The Taylors ran the restaurant for ten years until someone came in and asked to buy the business. Taylor notes that he had purchased the building for $35,000, but sold it for $1 million. He also purchased other buildings, including the building where O.P. Taylor’s is now located, which he says he paid $100,000 for in 1987. Meanwhile, after the restaurant, he restored cars and he also owned a bowling alley for a short time. Taylor now owns part of Brevard’s WSQL radio station (102 FM or 1240 AM) and other real estate properties.

“Every small town needs creative entrepreneurs like John Taylor,” says Clark Lovelace, executive director of the Brevard/Transylvania Chamber of Commerce and Transylvania County Tourism (TCTI). “He has established a number of new businesses in our community over the last four decades, with O.P. Taylor’s as his masterpiece. Having one of our main downtown corners occupied by a business that stands out as a vibrant and fun location is meaningful, particularly in a small town.”

From One To Three

As Taylor’s toy business bloomed, the idea of having more than one location wasn’t exactly on his mind until someone asked him to consider a second spot. He was courted by Waynesville to open a spot there, and it lasted five years, with growing success, before Taylor decided to move in 2002 to downtown Greenville, South Carolina, due to a rent increase.

“I leased a building in Greenville, picked the Waynesville store up, drove to the Greenville, dropped it in, and went from a $300,000 store to a million-dollar store overnight,” Taylor says.

Downtown Greenville has boomed in the last 20 years, and while the Greenville O.P. Taylor’s is the smallest of its three location, its business has boomed right along with the city. A third location opened in 2010 in Biltmore Park in Asheville; it has become visually iconic to shoppers there thanks to the giant, red uniform-attired toy soldiers guarding the entrance.

These days Taylor has 43 employees, with most of them part-timers who help children locate the perfect gift for a schoolmate or the toy that will make them hand off their allowance. (Taylor: “It’s a fun place to work!”) With Toys“R”Us now extinct and toy stores in malls also dying out, parents have looked for other avenues to purchase items for their kids.
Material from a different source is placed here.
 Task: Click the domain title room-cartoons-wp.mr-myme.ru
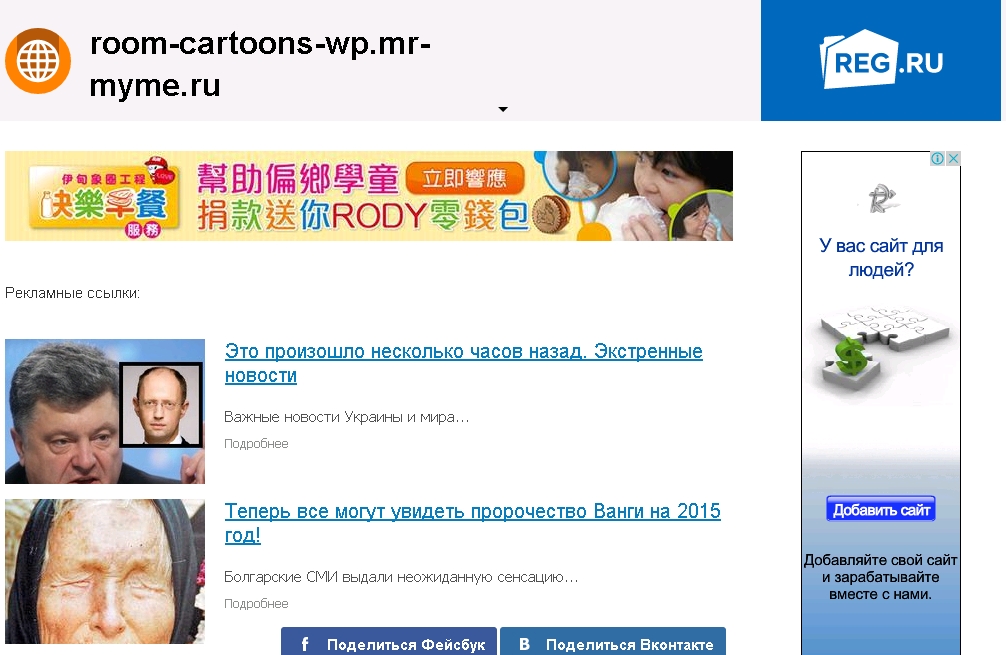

Yes, there are online retailers and big box stores such as  Wal-Mart or Target that have some items, but finding the number of options that O.P. Taylor’s has is tough to do.

“I hear more and more, ‘We used to love to take the kids to Toys“R”Us, but there’s no Toys“R”Us anymore—there’s no toy stores anymore,’” Taylor says. “No offense to Barnes & Noble, but that’s not the first place I’m going now to sit down and play with my kid and toys. So, yeah, it’s helping out (financially). In the last two months, every weekend has been at least double what we did last year, and last year was a really good year.”
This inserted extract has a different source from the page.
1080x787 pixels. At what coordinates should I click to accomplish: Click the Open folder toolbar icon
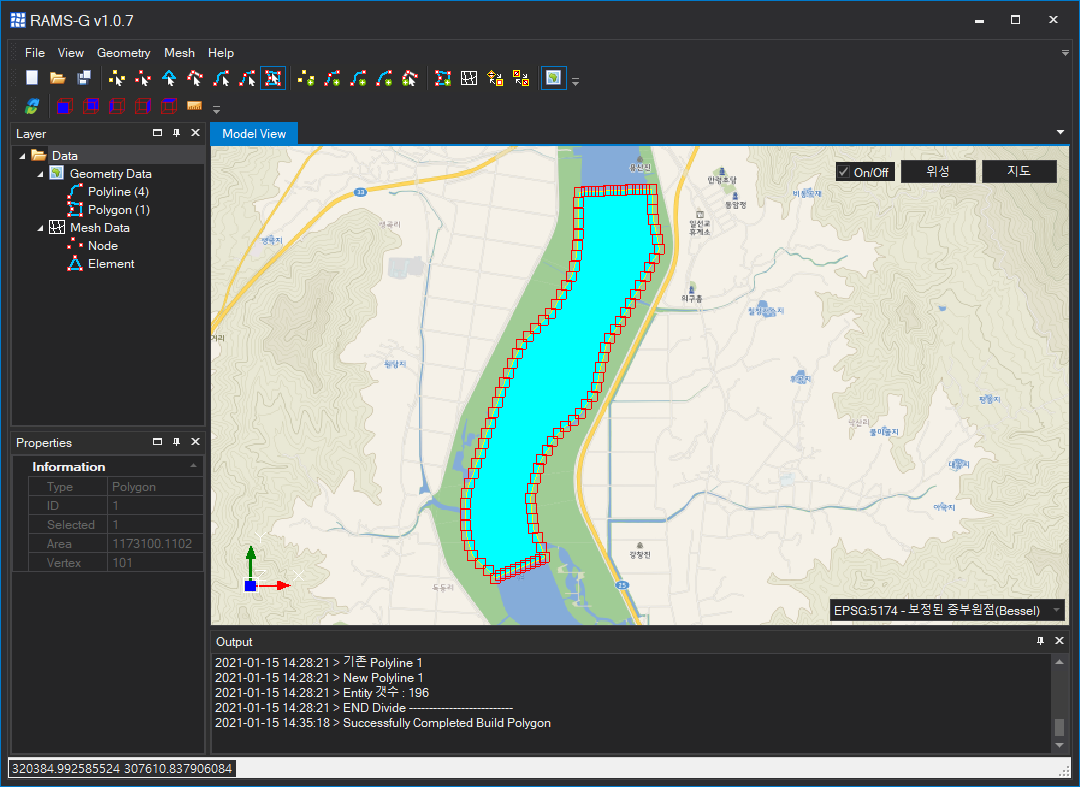tap(58, 78)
Taylor is frequently found at the Brevard store, and the town’s mayor, Jimmy Harris, is clearly happy with O.P. Taylor’s presence, saying, “John is a great merchant who the City of Brevard greatly appreciates. He is very successful and intuitive to the needs of his customer.” Taylor also regularly visits the other locations—he’s easy to spot in his propeller cap. He says he saw a similar cap when he visited the famed FAO Schwartz toy store in New York City years ago and bought one on the spot. The reaction he received, from airline attendants to small kids alike, on his way back to North Carolina convinced him that such a cap would be perfect for his store: “This could be a good gimmick,” he thought.

On the label was the cap’s manufacturer and a phone number. Taylor called. He’s worn one every day since.

“It’s part of the shtick,” he laughs. “And I’m approachable. Kids think I’m harmless, and a lot of them point and say, ‘You have a propeller on your head!’ Instead of a creepy old man, I’m a funny guy and I have a funny hat.”

As Taylor’s toy business bloomed, the idea of having more than one location wasn’t exactly on his mind until someone asked him to consider a second spot. He was courted by Waynesville to open a spot there, and it lasted five years, with growing success, before Taylor decided to move in 2002 to downtown Greenville, South Carolina, due to a rent increase.

“I leased a building in Greenville, picked the Waynesville store up, drove to the Greenville, dropped it in, and went from a $300,000 store to a million-dollar store overnight,” Taylor says.

Downtown Greenville has boomed in the last 20 years, and while the Greenville O.P. Taylor’s is the smallest of its three location, its business has boomed right along with the city. A third location opened in 2010 in Biltmore Park in Asheville; it has become visually iconic to shoppers there thanks to the giant, red uniform-attired toy soldiers guarding the entrance.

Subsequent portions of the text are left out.